The following is the report of the Audit Committee with respect to the Company's audited financial statements for the year ended June 30, 2015. The information contained in this report shall not be deemed "soliciting material" or otherwise considered "filed" with the SEC, and such information shall not be incorporated by reference into any future filing under the Securities Act or the Exchange Act except to the extent that the Company specifically incorporates such information by reference in such filing.

The Audit Committee consists of four members: Messrs. Fleming, Matina, Seidler and Wong. All of the members are independent directors under the Nasdaq and SEC Audit Committee structure and membership requirements. The Audit Committee has certain duties and powers as described in its written charter adopted by the Board. A copy of the charter can be found on our website at www.swseedco.com/investors.

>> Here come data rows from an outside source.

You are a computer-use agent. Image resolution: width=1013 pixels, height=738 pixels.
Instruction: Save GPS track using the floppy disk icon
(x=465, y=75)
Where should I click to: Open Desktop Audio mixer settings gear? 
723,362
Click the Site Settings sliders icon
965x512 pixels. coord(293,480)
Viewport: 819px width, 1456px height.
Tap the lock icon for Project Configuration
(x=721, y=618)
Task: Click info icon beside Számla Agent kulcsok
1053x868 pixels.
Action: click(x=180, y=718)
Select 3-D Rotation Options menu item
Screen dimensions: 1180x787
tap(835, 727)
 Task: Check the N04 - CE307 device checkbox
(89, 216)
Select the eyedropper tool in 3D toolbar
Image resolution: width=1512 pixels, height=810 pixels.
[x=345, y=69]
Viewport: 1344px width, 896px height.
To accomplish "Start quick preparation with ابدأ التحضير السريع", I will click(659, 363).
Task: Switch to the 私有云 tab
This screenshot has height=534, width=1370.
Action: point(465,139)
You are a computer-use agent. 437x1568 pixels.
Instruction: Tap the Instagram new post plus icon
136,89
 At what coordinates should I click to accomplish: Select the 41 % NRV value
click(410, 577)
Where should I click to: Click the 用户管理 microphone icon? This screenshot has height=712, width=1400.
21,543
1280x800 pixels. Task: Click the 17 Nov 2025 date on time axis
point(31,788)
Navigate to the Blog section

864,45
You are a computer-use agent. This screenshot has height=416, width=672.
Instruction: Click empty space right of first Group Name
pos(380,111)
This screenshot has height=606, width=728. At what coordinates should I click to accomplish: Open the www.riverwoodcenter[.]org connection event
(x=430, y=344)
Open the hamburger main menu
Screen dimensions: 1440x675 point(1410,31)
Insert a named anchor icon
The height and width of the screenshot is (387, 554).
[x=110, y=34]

The Audit Committee is responsible primarily for assisting the Board in fulfilling its oversight and monitoring responsibility of reviewing the financial information that will be provided to stockholders and others, appointing the Company's independent registered public accounting firm, reviewing the services performed by the Company's independent registered public accounting firm, evaluating the Company's accounting policies and the system of internal controls established by management and the Board, reviewing significant financial transactions and overseeing enterprise risk management. The Audit Committee does not itself prepare financial statements or perform audits, and its members are not auditors or certifiers of our financial statements.

In fulfilling its oversight responsibility of appointing and reviewing the services performed by the Company's independent registered public accounting firm, the Audit Committee carefully reviews the policies and procedures for the engagement of the independent registered public accounting firm, including the scope of the audit, audit fees, auditor independence matters and the extent to which the independent registered public accounting firm may be retained to perform non-audit services.

The Company maintains an auditor independence policy that, among other things, prohibits the Company's independent registered public accounting firm from performing non- financial consulting services, such as information technology consulting and internal audit services. This policy mandates that the Audit Committee approve in advance the audit and permissible non-audit services to be performed by the independent registered public accounting firm. This policy also mandates that the Company may not enter into engagements with the Company's independent registered public accounting firm for non-audit services without the express pre-approval of the Audit and Finance Committee.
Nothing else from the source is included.